Now there's a new kid in town with some other ideas, a beta application called Flickroom. It's built atop Adobe Systems' AIR foundation and presents a fashionably dark background for viewing pictures. There are plenty of icons and control panels to traverse photos, search photos, join a chat room, and see what your contacts are up to.

Flickroom has some bugs and idiosyncrasies, and fundamentally it's not shifting any Flickr paradigms beyond the user interface. But it does manage to illustrate what can be done with Flickr's raw material. I especially liked the flip through the large sizes of a user's photos.

Another good example of what can be done with Flickr's API is Darckr, which shows what Flickr (not entirely badly) believes to be your most interesting shots set off against a black background. I'm not going to be showing my photostream as my portfolio, but my interesting shots on Darckr aren't so mundane.

Challenge:
Carry the write-up on Flickroom and Darckr forward from its last sentence.

Data provided:
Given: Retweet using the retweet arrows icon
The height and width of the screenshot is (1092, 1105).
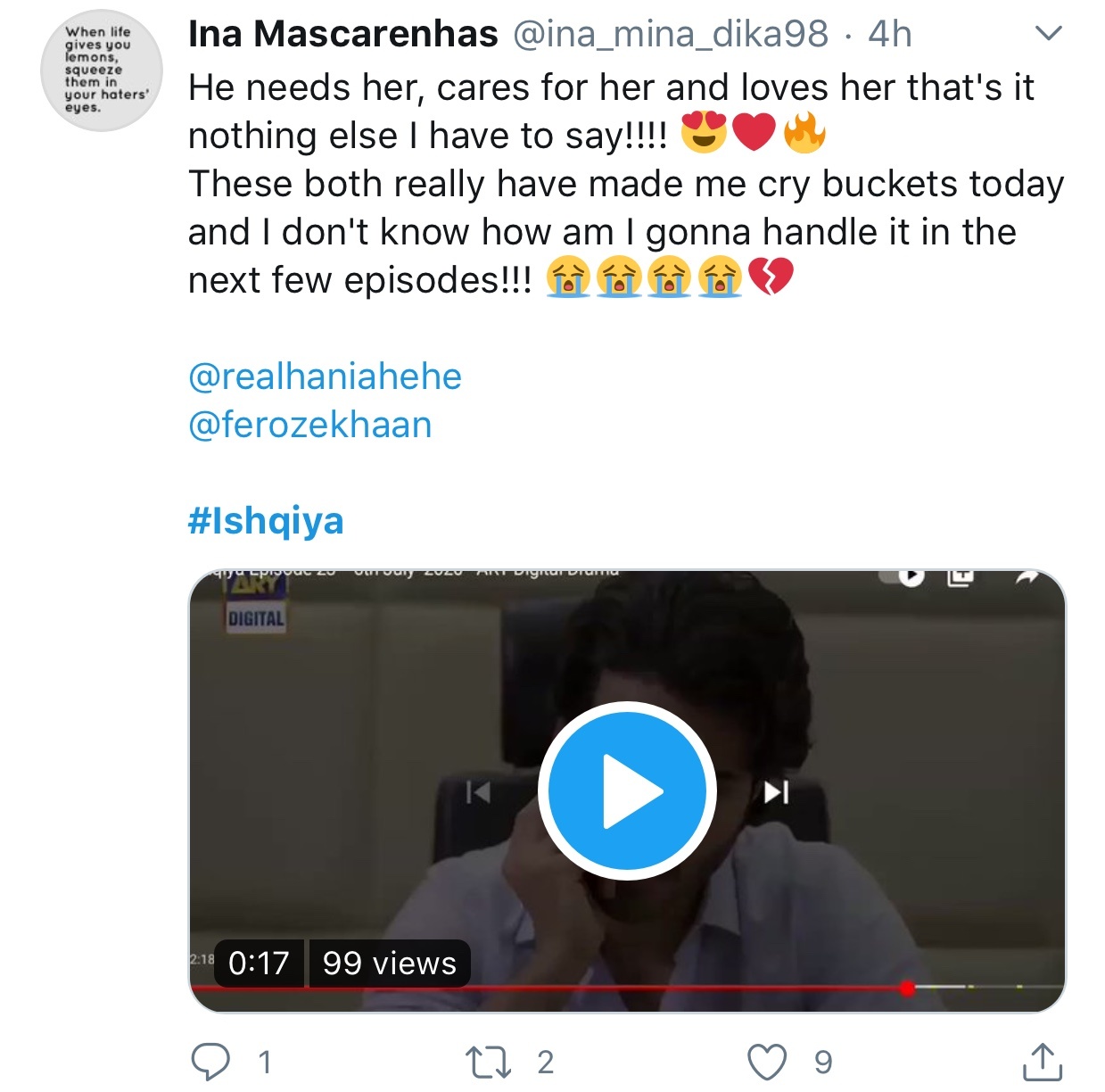Looking at the screenshot, I should pyautogui.click(x=488, y=1062).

Final answer:
There are plenty more. Photoshop.com from Adobe, for example, not only gives a new interface to Flickr but lets you edit your photos, too.

Google's Picasa Web Albums is set up more for showing family pictures than for spawning a community of macro or Holga photography, but it can teach Flickr a thing or two. Google boasted in June of a revamp that makes photos load much faster, even at full-screen size, and it wasn't idle boasting. And even if Picasa photos are framed by more clutter than Flickr's photos, at least the photos can be viewed larger.

Photoshop.com offers online image editing and sharing.

Photoshop.com offers online image editing and sharing.

(Credit: Screenshot by Stephen Shankland/CNET)

The good news
Flickr may not be moving fast enough for me, but happily, it's not standing still, either.

"The core photo-sharing experience on Flickr is the area we want to spend most of our time on now," Rothenberg said. He pointed toward "the photo page in particular, the photostream, photos from your contacts--all aspects of site core to the photo-sharing mission of Flickr but that haven't really been brought in line."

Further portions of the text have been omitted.